Collected data entries:
■ ■ ■ ■

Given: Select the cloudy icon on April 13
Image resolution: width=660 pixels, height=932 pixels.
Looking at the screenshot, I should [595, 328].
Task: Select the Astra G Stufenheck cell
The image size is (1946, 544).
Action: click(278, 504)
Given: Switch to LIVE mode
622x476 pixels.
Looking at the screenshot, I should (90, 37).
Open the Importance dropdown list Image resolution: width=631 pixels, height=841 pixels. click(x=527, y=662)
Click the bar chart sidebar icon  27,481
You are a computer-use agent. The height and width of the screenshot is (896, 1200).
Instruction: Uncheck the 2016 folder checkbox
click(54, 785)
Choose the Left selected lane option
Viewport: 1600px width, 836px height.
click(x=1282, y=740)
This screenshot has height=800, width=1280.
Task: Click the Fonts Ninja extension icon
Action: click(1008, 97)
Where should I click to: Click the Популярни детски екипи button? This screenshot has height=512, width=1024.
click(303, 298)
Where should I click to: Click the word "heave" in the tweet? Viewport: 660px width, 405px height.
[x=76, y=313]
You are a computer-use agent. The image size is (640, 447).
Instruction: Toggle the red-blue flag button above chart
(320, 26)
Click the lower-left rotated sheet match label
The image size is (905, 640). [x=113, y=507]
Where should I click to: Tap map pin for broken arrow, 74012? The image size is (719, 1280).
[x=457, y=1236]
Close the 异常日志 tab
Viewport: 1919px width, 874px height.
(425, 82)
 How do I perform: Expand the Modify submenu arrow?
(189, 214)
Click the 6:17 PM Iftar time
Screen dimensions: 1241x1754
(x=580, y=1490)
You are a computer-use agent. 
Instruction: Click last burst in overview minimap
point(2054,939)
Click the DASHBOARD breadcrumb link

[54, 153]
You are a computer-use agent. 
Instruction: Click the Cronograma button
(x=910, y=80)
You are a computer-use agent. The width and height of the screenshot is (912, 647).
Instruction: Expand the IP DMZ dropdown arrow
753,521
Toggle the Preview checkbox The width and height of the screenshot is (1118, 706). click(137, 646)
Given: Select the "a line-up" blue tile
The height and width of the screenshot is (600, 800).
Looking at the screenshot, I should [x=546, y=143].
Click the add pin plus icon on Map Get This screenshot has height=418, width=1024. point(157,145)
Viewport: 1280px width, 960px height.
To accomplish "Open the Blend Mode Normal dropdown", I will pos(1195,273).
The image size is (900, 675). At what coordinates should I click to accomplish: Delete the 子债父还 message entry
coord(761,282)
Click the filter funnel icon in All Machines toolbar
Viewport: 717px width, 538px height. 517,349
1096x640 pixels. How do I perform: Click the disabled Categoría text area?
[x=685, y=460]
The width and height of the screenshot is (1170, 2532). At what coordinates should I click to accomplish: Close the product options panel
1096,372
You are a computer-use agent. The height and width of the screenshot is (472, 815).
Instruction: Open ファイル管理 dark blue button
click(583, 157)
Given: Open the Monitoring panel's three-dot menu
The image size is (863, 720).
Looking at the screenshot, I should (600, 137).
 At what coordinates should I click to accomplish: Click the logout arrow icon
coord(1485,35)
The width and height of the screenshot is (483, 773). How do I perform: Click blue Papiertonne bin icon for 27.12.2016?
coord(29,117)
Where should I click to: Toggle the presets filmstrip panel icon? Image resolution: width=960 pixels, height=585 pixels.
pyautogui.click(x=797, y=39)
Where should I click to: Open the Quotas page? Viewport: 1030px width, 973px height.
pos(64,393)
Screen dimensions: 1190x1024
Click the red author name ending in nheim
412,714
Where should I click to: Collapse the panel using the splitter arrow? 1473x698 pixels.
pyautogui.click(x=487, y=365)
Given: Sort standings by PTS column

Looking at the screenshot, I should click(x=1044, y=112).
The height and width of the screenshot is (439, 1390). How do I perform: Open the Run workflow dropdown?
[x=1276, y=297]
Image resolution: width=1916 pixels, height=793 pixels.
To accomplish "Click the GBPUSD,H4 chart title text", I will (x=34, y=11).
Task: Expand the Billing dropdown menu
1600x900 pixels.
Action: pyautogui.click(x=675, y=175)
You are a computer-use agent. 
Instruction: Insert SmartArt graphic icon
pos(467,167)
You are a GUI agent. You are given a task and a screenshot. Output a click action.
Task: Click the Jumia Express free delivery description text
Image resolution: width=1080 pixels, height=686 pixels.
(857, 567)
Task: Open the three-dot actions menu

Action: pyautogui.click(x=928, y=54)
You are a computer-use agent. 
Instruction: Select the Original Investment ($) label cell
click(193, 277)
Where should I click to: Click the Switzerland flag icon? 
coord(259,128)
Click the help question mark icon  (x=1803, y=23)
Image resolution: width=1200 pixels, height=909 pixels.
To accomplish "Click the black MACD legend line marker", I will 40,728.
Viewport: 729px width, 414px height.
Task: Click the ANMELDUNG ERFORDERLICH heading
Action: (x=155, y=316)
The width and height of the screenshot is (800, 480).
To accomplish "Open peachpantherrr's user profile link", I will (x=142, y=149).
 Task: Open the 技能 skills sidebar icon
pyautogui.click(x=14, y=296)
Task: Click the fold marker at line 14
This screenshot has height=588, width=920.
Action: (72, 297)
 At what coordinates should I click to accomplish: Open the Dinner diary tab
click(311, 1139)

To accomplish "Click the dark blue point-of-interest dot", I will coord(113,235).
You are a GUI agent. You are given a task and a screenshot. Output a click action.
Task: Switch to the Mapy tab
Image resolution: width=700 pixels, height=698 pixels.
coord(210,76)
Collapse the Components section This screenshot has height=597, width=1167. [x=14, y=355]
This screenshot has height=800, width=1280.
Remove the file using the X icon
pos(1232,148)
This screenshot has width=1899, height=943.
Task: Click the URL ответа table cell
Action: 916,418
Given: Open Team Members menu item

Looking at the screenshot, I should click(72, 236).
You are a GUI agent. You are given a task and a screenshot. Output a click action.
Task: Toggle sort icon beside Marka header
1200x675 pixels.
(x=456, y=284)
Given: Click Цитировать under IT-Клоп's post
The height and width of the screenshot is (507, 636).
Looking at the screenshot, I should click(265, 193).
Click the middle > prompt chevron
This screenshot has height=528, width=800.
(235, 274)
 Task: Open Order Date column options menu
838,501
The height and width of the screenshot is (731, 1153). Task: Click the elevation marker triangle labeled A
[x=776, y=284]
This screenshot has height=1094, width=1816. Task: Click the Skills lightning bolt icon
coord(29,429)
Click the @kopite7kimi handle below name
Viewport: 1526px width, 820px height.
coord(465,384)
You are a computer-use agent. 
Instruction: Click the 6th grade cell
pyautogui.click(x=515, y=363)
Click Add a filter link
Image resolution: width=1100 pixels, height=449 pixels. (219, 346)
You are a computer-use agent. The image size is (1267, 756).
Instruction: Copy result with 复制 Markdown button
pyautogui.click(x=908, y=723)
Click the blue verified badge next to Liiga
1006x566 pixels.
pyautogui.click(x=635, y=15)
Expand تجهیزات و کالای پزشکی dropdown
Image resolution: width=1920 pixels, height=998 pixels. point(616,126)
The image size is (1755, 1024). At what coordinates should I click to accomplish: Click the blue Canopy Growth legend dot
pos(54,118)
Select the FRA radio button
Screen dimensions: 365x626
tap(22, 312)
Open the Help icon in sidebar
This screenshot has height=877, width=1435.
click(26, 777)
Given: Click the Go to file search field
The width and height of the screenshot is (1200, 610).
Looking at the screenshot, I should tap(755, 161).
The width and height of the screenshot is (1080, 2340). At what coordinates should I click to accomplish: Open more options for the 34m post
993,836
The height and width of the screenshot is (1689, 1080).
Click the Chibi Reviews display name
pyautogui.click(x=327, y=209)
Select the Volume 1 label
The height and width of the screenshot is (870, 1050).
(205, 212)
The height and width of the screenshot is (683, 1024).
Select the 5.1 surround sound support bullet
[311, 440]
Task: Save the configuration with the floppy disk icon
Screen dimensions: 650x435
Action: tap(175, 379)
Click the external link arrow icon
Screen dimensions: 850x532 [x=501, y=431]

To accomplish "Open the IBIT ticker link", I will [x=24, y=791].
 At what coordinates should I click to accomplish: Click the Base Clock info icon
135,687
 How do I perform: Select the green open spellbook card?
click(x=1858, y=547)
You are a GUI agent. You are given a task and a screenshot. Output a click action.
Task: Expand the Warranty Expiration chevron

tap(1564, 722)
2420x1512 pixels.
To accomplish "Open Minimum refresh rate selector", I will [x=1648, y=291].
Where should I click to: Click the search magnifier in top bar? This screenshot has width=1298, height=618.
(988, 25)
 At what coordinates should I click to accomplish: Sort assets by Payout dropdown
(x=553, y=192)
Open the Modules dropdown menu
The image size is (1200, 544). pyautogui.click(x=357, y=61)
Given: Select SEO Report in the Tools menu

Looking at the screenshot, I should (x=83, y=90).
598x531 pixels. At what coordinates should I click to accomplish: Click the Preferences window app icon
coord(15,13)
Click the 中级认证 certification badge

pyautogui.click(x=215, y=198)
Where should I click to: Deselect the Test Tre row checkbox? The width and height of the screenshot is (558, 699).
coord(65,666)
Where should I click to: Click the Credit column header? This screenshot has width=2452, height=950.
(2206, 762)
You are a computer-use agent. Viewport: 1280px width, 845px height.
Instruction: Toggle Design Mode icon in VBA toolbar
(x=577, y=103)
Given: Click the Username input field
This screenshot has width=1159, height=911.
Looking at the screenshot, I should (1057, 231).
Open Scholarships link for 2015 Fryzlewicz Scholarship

■ ■ ■ ■

EXERCISE AIM: Transcribe the entries above word for word, from the first line through the line containing "is (896, 1200).", and nothing else.

EXPECTED OUTPUT:
Given: Select the cloudy icon on April 13
Image resolution: width=660 pixels, height=932 pixels.
Looking at the screenshot, I should [595, 328].
Task: Select the Astra G Stufenheck cell
The image size is (1946, 544).
Action: click(278, 504)
Given: Switch to LIVE mode
622x476 pixels.
Looking at the screenshot, I should (90, 37).
Open the Importance dropdown list Image resolution: width=631 pixels, height=841 pixels. click(x=527, y=662)
Click the bar chart sidebar icon  27,481
You are a computer-use agent. The height and width of the screenshot is (896, 1200).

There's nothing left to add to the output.